During each job that is run, each distinct datum in Pachyderm will put data in an output file. If the file shares a name with the files from other datums, the previously-computed output from each other datum is merged with the new output after processing the new datum. This will happen during the appropriately-named merge stage after your pipeline runs. You should not count on the data appearing in a particular order. Before that merge occurs, when your pipeline code is running, you shouldn’t expect an output file in the pipeline’s repo have any other data in it other than the data from processing that single datum. You won’t see it in the output file until all datums have been processed and the merge is complete, after that pipeline and the commit is finished.

What happens if we delete md.txt?
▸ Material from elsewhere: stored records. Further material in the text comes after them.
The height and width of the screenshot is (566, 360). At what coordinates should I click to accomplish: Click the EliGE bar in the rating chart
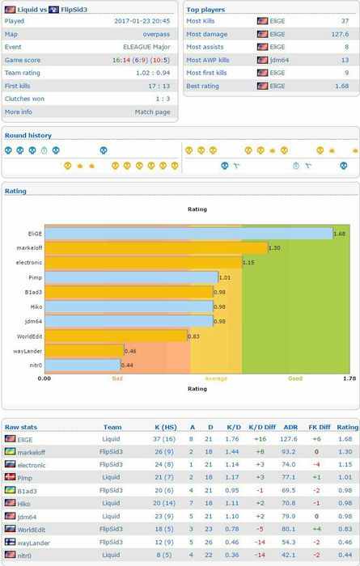(x=188, y=234)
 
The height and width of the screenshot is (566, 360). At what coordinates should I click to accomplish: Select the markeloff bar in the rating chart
(x=156, y=248)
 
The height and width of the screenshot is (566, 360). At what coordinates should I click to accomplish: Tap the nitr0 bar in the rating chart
(x=83, y=365)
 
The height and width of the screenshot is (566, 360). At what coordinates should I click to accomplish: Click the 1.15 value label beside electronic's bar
(x=248, y=263)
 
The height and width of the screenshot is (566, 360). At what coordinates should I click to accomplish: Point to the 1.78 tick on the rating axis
(x=349, y=378)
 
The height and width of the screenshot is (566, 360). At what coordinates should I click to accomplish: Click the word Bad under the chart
(x=117, y=378)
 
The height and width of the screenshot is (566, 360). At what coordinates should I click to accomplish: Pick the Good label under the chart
(x=295, y=378)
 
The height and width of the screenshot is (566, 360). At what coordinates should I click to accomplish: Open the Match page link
(x=152, y=112)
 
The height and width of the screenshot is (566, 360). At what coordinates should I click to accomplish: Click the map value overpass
(x=156, y=34)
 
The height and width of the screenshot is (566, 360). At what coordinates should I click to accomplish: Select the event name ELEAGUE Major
(x=146, y=47)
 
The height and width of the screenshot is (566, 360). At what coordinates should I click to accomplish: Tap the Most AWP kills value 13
(x=345, y=60)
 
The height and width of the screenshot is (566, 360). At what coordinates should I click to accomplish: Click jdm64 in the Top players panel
(x=279, y=60)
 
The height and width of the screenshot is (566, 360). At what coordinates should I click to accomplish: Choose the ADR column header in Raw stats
(x=290, y=427)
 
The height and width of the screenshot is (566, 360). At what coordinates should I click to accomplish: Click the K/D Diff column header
(x=262, y=427)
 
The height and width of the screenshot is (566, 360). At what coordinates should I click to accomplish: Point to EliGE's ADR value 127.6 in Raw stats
(x=289, y=439)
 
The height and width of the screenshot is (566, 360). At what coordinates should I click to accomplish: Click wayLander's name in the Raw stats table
(x=34, y=543)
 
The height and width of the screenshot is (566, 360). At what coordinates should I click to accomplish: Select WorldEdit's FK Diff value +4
(x=316, y=529)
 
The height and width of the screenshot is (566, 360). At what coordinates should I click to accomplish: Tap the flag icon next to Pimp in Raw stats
(x=10, y=477)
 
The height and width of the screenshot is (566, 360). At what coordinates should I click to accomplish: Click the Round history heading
(x=28, y=135)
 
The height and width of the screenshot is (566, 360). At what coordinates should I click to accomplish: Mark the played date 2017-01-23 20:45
(x=142, y=21)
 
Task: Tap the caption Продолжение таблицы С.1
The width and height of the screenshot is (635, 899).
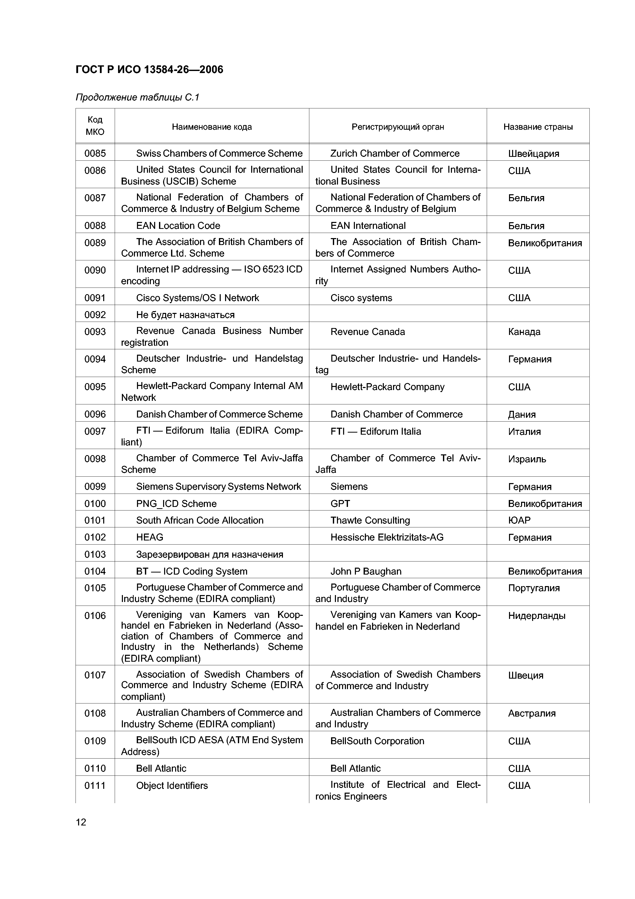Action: pyautogui.click(x=137, y=97)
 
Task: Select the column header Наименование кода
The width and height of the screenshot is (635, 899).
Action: pyautogui.click(x=212, y=127)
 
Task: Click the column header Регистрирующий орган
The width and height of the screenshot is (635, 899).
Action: pyautogui.click(x=397, y=127)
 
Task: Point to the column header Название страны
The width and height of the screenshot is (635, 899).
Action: pyautogui.click(x=538, y=127)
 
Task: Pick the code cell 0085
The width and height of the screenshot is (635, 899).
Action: pyautogui.click(x=95, y=154)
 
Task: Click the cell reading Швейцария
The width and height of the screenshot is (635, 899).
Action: pyautogui.click(x=533, y=154)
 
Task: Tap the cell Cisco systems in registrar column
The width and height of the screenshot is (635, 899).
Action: pyautogui.click(x=361, y=298)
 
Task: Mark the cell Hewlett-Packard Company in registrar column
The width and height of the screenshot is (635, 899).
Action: pyautogui.click(x=387, y=387)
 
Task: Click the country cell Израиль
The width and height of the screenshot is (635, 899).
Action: pyautogui.click(x=527, y=459)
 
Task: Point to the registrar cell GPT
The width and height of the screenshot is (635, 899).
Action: pyautogui.click(x=340, y=504)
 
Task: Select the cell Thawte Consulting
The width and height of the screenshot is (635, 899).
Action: pyautogui.click(x=370, y=520)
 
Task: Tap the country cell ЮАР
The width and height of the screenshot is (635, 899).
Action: pyautogui.click(x=519, y=520)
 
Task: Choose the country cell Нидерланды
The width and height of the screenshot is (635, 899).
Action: pyautogui.click(x=536, y=616)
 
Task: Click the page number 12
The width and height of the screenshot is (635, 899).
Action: pyautogui.click(x=81, y=822)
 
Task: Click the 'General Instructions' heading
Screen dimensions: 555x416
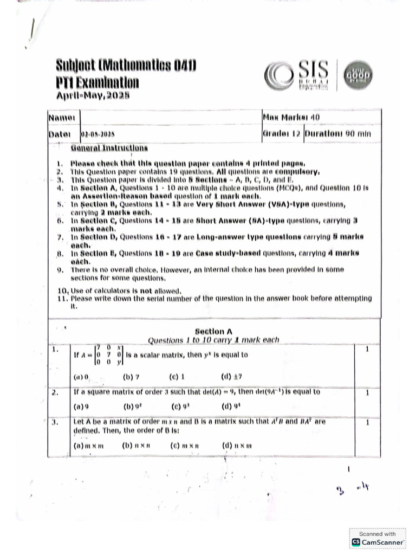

The “wordcount” repo would go back to its condition with just ttc.txt.

it -> 10\n
was -> 10\n
the -> 14\n
best -> 1\n
worst -> 1\n
of -> 4\n
times -> 2\n
age -> 2\n
wisdom -> 1\n
foolishness -> 1\n

What if didn’t delete md.txt; we appended to it? Then we’d see the appropriate counts change only on the lines of the files affected by md.txt; the counts for ttc.txt would not change. Let’s say we append the second paragraph to md.txt:

There now is your insular city of the Manhattoes, belted round by
wharves as Indian isles by coral reefs—commerce surrounds it with her
surf. Right and left, the streets take you waterward. Its extreme
downtown is the battery, where that noble mole is washed by waves, and
cooled by breezes, which a few hours previous were out of sight of
land. Look at the crowds of water-gazers there.

The “wordcount” repo might now look like this. (We’re not using stemmed parser, and “it” is a different word than “its”)

it -> 10\n6\n
was -> 10\n
the -> 14\n11\n
best -> 1\n
worst -> 1\n
of -> 4\n8\n
times -> 2\n
age -> 2\n
wisdom -> 1\n
foolishness -> 1\n

Pachyderm is smart enough to keep track of what changes to what datums affect what downstream results, and only reprocesses and re-merges as needed.

Summary

To summarize,

  • Your output datums should always reflect the state of processing all the input datums in your HEAD commit, independent of whether those input datums were added in separate commits or all added at once.
  • If your downstream pipeline processes multiple input datums, putting the result a single file, adding or removing an input datum will only remove its effect from that file. The effect of the other datums will still be seen in that file.

You can see this in action in the word count example in the Pachyderm git repo.